1) Doesn't the price go down when there is such an over abundance of supply? Thereby making it less attractive to overproduce by THAT much ~ 60% or more? The poppy farmers would get caught in the same trap that the corn farmers did/do, wouldn't they? Getting paid pennies for their crop when people further down the chain 'add value' to the poppies by turning them into something else (heroin in this case). Corn farmers need 'support', which comes in a variety of forms, in order to keep producing a corn crop...so what about the poppy growers? Do they get 'support' and of what sort, and by whom?

2) Where is all of that extra-production going? I mean, who's demanding/buying it? A 'body' that is addicted to heroin has a limit as to what it can consume before it would kill itself (and then, of course, not need/buy any more heroin). I realize that the world population is growing, but still only a certain (relatively low) percentage of the population is addicted to heroin....how is this huge new supply (the 60%+ production increase) being marketed/pushed to addict new user/customers? How & where in the world is that being done?

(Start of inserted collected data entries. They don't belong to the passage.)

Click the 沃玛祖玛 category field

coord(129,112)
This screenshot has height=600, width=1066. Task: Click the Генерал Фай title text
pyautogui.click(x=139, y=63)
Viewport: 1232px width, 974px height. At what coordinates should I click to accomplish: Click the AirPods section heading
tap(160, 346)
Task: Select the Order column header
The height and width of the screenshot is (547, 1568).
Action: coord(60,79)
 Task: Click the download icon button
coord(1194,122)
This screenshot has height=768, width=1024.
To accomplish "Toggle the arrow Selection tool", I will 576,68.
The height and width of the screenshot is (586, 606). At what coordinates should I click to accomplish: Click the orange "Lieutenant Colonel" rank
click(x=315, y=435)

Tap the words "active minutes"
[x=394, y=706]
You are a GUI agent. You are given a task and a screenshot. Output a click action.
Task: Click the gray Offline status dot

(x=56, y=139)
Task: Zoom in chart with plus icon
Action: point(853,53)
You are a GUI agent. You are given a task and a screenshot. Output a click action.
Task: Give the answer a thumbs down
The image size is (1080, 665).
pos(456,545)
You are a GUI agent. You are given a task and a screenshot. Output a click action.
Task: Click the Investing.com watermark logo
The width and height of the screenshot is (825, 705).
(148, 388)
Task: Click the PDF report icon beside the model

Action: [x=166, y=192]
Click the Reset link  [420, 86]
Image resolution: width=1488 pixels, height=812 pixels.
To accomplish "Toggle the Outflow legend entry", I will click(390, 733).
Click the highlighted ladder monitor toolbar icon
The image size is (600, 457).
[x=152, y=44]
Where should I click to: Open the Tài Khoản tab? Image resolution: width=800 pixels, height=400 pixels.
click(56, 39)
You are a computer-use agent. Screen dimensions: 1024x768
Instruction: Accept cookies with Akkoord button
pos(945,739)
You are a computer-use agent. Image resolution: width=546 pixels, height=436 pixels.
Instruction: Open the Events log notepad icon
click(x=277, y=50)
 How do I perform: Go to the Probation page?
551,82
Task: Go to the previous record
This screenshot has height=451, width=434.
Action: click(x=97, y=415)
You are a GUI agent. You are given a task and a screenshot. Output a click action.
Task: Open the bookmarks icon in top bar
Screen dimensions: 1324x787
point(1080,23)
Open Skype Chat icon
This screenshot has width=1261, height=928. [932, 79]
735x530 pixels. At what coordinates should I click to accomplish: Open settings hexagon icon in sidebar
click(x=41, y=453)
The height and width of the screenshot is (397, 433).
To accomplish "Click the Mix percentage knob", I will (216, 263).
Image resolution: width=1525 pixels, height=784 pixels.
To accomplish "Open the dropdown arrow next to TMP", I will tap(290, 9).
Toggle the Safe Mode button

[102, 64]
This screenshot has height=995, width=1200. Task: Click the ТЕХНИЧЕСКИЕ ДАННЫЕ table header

Hope that my questions makes sense, especially Question 2. I'm currently reading "The Omnivore's Dilemma" which talks about the 'over-production' of corn and how new markets must be found for the abundance of production, etc., etc. I guess opium is a (illegal) commodity crop just like corn is a commodity crop and was thinking that 'the powers that be' would probably view it in similar ways - finding/creating new markets, etc., etc.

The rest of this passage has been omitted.